If there is no protection light on, be sure the input is on. Some head units need to be turned on manually (factory set to OFF).
Verify the subwoofers are wired properly.
A list of your components would help to solve your problem.
If it is new, it should still be under warranty - worst case scenario output transistor(s) blown, or power supply bad.
With your multimeter set to DC volts, the black meter lead on the ground terminal of the amp (not on the point where the ground wire connected to the vehicle) and the head unit on (so the amp will have remote voltage applied), touch the red lead alternately to the B+ and remote terminals of the amp. If the voltage is below ~11 volts, you need to check the wiring feeding whichever line is too low.
Turn the system off and disconnect the speakers. Turn the system on. If the amp still goes into protection mode with no speakers connected, then most likely the output transistors are bad. If the protection light is off, hook up one sub at a time until you find the one that is causing the problem
I have found the problem to my Kenwood KAC-7202. The amps fan was the only thing that would come on thats it. So I started checkin zener diodes cause all transistors checked out fine. So I remember readinf about a guy that had same problem and took it to a shop and they said it was some diodes. Well, thats what I was thinkin or the transformer.
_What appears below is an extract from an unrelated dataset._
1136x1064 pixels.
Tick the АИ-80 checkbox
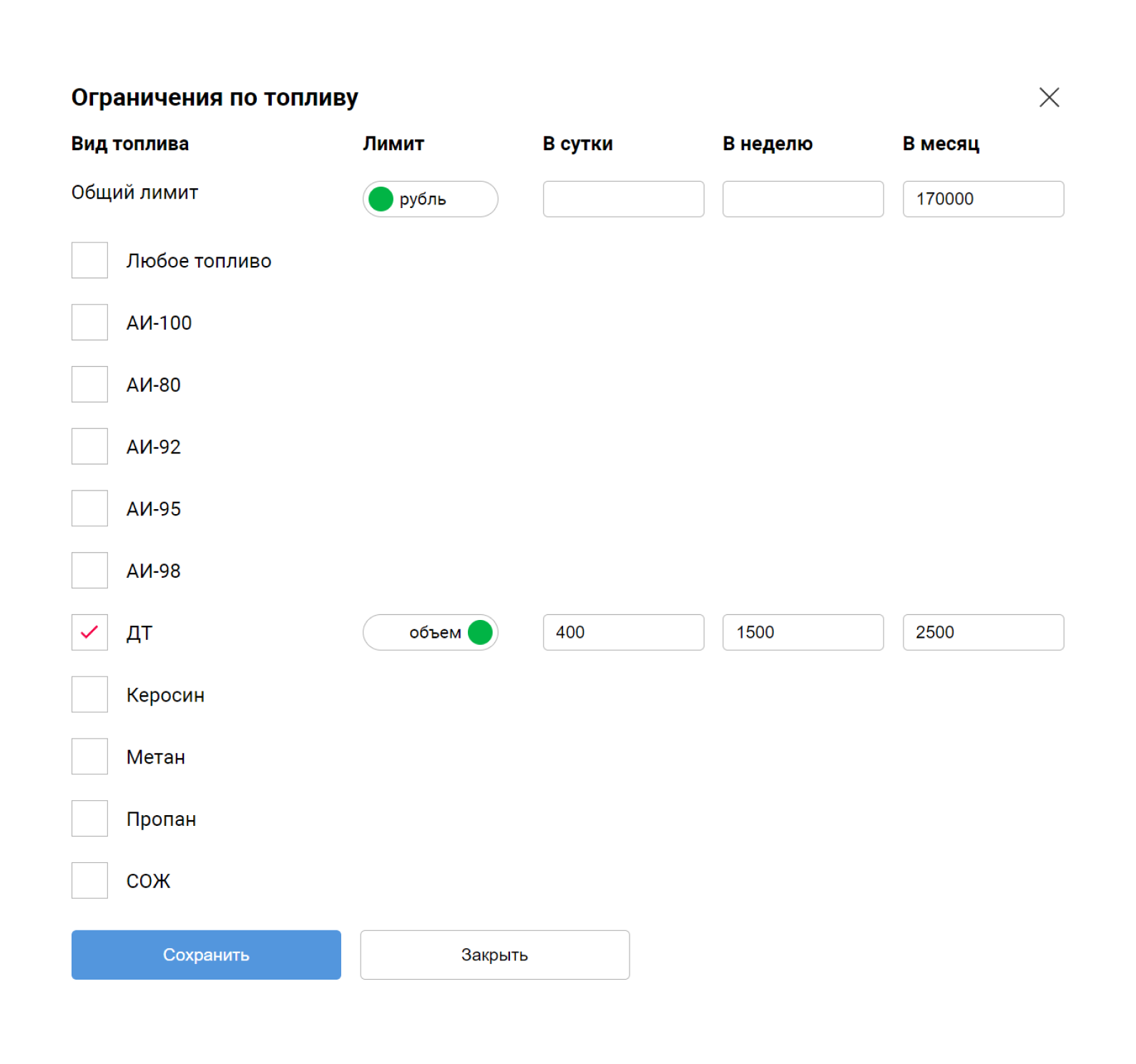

It turned out that 1 zener diode was no good, diode D9 1ss133. I took a zener out of an old vcr I use for parts and put it in and the fan came on as usual then the red light. Then I hooked my mp3 player to the rca input and hooked up some speakers and it works great. Hope this helps you other guys with the same problem. Check your zener diodes with a digital volt meter, if you get any measurement other than the reverse impedance which will read between 600 and 1200 ohms some lower or higher and then reverse the leads on your meter and if you get any reading it's no good and the reading will be 0-50 cause mine read 047 ohms.
With your multimeter set to DC volts and the black meter lead on the ground terminal of the amp, touch the red lead alternately to the B+ and remote terminals as the amp shuts down. If the voltage drops below ~11 volts, you need to check the wiring feeding whichever line is dropping too low.
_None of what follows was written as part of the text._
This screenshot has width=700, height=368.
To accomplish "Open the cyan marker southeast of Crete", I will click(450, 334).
If the voltage remains near or above 12v, disconnect all speaker wires and signal cables from the amp. If it powers up, the wiring needs to be checked. If it still shuts down, the amp likely has blown output transistors.
Check the fuse on the amplifier; if it's good, then you need a multimeter or voltmeter for further testing. With the meter's black probe on your amp's ground terminal and the radio turned on, both the power and the remote terminals should test at about 12 volts. If neither terminal shows voltage, you may have a problem with your ground connection; if both do, there's a problem with the amp.